'''

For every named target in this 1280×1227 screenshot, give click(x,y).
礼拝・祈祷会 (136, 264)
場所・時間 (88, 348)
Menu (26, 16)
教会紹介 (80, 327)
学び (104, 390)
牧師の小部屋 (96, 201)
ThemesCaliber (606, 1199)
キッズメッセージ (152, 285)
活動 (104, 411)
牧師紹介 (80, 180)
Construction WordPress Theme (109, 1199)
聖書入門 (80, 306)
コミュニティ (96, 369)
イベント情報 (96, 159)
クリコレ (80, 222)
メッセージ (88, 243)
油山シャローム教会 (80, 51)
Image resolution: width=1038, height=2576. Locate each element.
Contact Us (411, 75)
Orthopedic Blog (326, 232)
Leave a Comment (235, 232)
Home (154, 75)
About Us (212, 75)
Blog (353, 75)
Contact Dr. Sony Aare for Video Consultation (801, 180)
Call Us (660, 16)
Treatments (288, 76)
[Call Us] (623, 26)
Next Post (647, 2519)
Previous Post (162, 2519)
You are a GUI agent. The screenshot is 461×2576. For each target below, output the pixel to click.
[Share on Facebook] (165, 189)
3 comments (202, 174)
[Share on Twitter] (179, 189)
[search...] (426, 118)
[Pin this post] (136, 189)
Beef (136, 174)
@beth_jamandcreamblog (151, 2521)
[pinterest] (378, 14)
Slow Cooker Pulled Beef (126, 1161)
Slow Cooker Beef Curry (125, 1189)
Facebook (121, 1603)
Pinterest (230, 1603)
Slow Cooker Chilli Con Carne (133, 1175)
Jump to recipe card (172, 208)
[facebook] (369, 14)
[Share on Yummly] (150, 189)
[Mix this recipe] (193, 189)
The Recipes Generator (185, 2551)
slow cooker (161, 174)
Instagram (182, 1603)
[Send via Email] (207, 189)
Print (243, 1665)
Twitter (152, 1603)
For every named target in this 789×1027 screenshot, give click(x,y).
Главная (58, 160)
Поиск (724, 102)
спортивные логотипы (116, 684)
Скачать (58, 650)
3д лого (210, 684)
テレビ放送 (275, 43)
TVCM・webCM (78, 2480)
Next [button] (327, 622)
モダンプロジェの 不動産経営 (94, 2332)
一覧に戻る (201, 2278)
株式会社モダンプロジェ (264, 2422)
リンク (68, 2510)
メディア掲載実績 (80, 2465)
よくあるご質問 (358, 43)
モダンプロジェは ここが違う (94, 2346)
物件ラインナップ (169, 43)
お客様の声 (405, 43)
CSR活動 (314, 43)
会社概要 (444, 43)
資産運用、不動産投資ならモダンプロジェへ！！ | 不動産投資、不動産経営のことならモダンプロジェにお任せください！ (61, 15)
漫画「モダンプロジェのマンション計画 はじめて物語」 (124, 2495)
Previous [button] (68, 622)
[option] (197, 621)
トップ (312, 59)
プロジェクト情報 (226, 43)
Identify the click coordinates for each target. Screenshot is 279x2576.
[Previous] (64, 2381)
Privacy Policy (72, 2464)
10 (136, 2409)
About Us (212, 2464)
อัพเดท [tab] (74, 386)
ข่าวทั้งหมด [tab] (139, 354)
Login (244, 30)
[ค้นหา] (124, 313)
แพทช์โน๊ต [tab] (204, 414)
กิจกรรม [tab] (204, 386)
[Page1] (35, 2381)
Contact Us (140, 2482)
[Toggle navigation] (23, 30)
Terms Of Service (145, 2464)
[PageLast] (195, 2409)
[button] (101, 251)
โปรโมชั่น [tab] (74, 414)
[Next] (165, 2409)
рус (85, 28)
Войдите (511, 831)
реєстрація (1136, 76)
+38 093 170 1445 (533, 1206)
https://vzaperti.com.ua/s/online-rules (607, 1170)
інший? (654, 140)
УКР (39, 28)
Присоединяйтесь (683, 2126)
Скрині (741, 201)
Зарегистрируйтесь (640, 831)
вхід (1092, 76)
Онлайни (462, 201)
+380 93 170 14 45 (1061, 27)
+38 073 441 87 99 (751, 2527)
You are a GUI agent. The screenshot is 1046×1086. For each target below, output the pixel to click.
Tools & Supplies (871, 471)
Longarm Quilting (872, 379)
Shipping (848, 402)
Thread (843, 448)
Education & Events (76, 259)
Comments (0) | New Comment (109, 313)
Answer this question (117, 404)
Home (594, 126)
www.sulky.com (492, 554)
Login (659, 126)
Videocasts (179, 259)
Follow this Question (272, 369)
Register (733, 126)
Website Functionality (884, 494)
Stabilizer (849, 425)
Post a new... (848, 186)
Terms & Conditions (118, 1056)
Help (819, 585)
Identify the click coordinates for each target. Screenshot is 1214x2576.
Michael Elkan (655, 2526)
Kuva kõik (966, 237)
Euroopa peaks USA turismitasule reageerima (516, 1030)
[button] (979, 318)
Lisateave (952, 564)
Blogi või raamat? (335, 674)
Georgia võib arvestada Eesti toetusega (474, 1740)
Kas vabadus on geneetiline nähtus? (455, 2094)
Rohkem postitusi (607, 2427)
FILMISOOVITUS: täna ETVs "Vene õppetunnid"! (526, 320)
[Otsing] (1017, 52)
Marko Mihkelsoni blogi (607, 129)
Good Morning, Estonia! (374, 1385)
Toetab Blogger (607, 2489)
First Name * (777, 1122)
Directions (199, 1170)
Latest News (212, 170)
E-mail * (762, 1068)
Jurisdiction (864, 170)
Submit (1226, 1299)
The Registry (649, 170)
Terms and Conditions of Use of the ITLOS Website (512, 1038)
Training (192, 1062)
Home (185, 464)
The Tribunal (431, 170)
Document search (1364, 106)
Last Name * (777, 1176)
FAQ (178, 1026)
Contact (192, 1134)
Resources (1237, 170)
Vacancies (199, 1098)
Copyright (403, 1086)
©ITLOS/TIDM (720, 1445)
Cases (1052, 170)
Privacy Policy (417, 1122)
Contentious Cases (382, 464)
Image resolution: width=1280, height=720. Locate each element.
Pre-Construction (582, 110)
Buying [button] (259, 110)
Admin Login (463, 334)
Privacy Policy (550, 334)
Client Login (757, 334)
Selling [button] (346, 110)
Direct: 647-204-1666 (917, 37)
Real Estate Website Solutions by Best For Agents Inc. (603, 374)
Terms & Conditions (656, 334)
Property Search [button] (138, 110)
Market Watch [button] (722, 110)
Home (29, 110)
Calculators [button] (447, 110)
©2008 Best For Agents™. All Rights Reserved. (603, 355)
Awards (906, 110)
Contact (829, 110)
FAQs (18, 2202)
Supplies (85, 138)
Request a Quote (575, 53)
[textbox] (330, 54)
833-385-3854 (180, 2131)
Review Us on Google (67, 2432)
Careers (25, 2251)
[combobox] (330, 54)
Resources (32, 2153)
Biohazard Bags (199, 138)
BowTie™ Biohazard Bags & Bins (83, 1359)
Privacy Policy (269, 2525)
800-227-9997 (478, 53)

'''

| What to do |
Copy out every one of the rows above word for word, keeping each line as it appears.

| In response |
For every named target in this 1280×1227 screenshot, give click(x,y).
礼拝・祈祷会 (136, 264)
場所・時間 (88, 348)
Menu (26, 16)
教会紹介 (80, 327)
学び (104, 390)
牧師の小部屋 (96, 201)
ThemesCaliber (606, 1199)
キッズメッセージ (152, 285)
活動 (104, 411)
牧師紹介 (80, 180)
Construction WordPress Theme (109, 1199)
聖書入門 (80, 306)
コミュニティ (96, 369)
イベント情報 (96, 159)
クリコレ (80, 222)
メッセージ (88, 243)
油山シャローム教会 (80, 51)
Image resolution: width=1038, height=2576. Locate each element.
Contact Us (411, 75)
Orthopedic Blog (326, 232)
Leave a Comment (235, 232)
Home (154, 75)
About Us (212, 75)
Blog (353, 75)
Contact Dr. Sony Aare for Video Consultation (801, 180)
Call Us (660, 16)
Treatments (288, 76)
[Call Us] (623, 26)
Next Post (647, 2519)
Previous Post (162, 2519)
You are a GUI agent. The screenshot is 461×2576. For each target below, output the pixel to click.
[Share on Facebook] (165, 189)
3 comments (202, 174)
[Share on Twitter] (179, 189)
[search...] (426, 118)
[Pin this post] (136, 189)
Beef (136, 174)
@beth_jamandcreamblog (151, 2521)
[pinterest] (378, 14)
Slow Cooker Pulled Beef (126, 1161)
Slow Cooker Beef Curry (125, 1189)
Facebook (121, 1603)
Pinterest (230, 1603)
Slow Cooker Chilli Con Carne (133, 1175)
Jump to recipe card (172, 208)
[facebook] (369, 14)
[Share on Yummly] (150, 189)
[Mix this recipe] (193, 189)
The Recipes Generator (185, 2551)
slow cooker (161, 174)
Instagram (182, 1603)
[Send via Email] (207, 189)
Print (243, 1665)
Twitter (152, 1603)
For every named target in this 789×1027 screenshot, give click(x,y).
Главная (58, 160)
Поиск (724, 102)
спортивные логотипы (116, 684)
Скачать (58, 650)
3д лого (210, 684)
テレビ放送 (275, 43)
TVCM・webCM (78, 2480)
Next [button] (327, 622)
モダンプロジェの 不動産経営 (94, 2332)
一覧に戻る (201, 2278)
株式会社モダンプロジェ (264, 2422)
リンク (68, 2510)
メディア掲載実績 (80, 2465)
よくあるご質問 (358, 43)
モダンプロジェは ここが違う (94, 2346)
物件ラインナップ (169, 43)
お客様の声 (405, 43)
CSR活動 (314, 43)
会社概要 (444, 43)
資産運用、不動産投資ならモダンプロジェへ！！ | 不動産投資、不動産経営のことならモダンプロジェにお任せください！ (61, 15)
漫画「モダンプロジェのマンション計画 はじめて物語」 (124, 2495)
Previous [button] (68, 622)
[option] (197, 621)
トップ (312, 59)
プロジェクト情報 (226, 43)
Identify the click coordinates for each target. Screenshot is 279x2576.
[Previous] (64, 2381)
Privacy Policy (72, 2464)
10 (136, 2409)
About Us (212, 2464)
อัพเดท [tab] (74, 386)
ข่าวทั้งหมด [tab] (139, 354)
Login (244, 30)
[ค้นหา] (124, 313)
แพทช์โน๊ต [tab] (204, 414)
กิจกรรม [tab] (204, 386)
[Page1] (35, 2381)
Contact Us (140, 2482)
[Toggle navigation] (23, 30)
Terms Of Service (145, 2464)
[PageLast] (195, 2409)
[button] (101, 251)
โปรโมชั่น [tab] (74, 414)
[Next] (165, 2409)
рус (85, 28)
Войдите (511, 831)
реєстрація (1136, 76)
+38 093 170 1445 (533, 1206)
https://vzaperti.com.ua/s/online-rules (607, 1170)
інший? (654, 140)
УКР (39, 28)
Присоединяйтесь (683, 2126)
Скрині (741, 201)
Зарегистрируйтесь (640, 831)
вхід (1092, 76)
Онлайни (462, 201)
+380 93 170 14 45 (1061, 27)
+38 073 441 87 99 (751, 2527)
You are a GUI agent. The screenshot is 1046×1086. For each target below, output the pixel to click.
Tools & Supplies (871, 471)
Longarm Quilting (872, 379)
Shipping (848, 402)
Thread (843, 448)
Education & Events (76, 259)
Comments (0) | New Comment (109, 313)
Answer this question (117, 404)
Home (594, 126)
www.sulky.com (492, 554)
Login (659, 126)
Videocasts (179, 259)
Follow this Question (272, 369)
Register (733, 126)
Website Functionality (884, 494)
Stabilizer (849, 425)
Post a new... (848, 186)
Terms & Conditions (118, 1056)
Help (819, 585)
Identify the click coordinates for each target. Screenshot is 1214x2576.
Michael Elkan (655, 2526)
Kuva kõik (966, 237)
Euroopa peaks USA turismitasule reageerima (516, 1030)
[button] (979, 318)
Lisateave (952, 564)
Blogi või raamat? (335, 674)
Georgia võib arvestada Eesti toetusega (474, 1740)
Kas vabadus on geneetiline nähtus? (455, 2094)
Rohkem postitusi (607, 2427)
FILMISOOVITUS: täna ETVs "Vene õppetunnid"! (526, 320)
[Otsing] (1017, 52)
Marko Mihkelsoni blogi (607, 129)
Good Morning, Estonia! (374, 1385)
Toetab Blogger (607, 2489)
First Name * (777, 1122)
Directions (199, 1170)
Latest News (212, 170)
E-mail * (762, 1068)
Jurisdiction (864, 170)
Submit (1226, 1299)
The Registry (649, 170)
Terms and Conditions of Use of the ITLOS Website (512, 1038)
Training (192, 1062)
Home (185, 464)
The Tribunal (431, 170)
Document search (1364, 106)
Last Name * (777, 1176)
FAQ (178, 1026)
Contact (192, 1134)
Resources (1237, 170)
Vacancies (199, 1098)
Copyright (403, 1086)
©ITLOS/TIDM (720, 1445)
Cases (1052, 170)
Privacy Policy (417, 1122)
Contentious Cases (382, 464)
Image resolution: width=1280, height=720. Locate each element.
Pre-Construction (582, 110)
Buying [button] (259, 110)
Admin Login (463, 334)
Privacy Policy (550, 334)
Client Login (757, 334)
Selling [button] (346, 110)
Direct: 647-204-1666 (917, 37)
Real Estate Website Solutions by Best For Agents Inc. (603, 374)
Terms & Conditions (656, 334)
Property Search [button] (138, 110)
Market Watch [button] (722, 110)
Home (29, 110)
Calculators [button] (447, 110)
©2008 Best For Agents™. All Rights Reserved. (603, 355)
Awards (906, 110)
Contact (829, 110)
FAQs (18, 2202)
Supplies (85, 138)
Request a Quote (575, 53)
[textbox] (330, 54)
833-385-3854 (180, 2131)
Review Us on Google (67, 2432)
Careers (25, 2251)
[combobox] (330, 54)
Resources (32, 2153)
Biohazard Bags (199, 138)
BowTie™ Biohazard Bags & Bins (83, 1359)
Privacy Policy (269, 2525)
800-227-9997 (478, 53)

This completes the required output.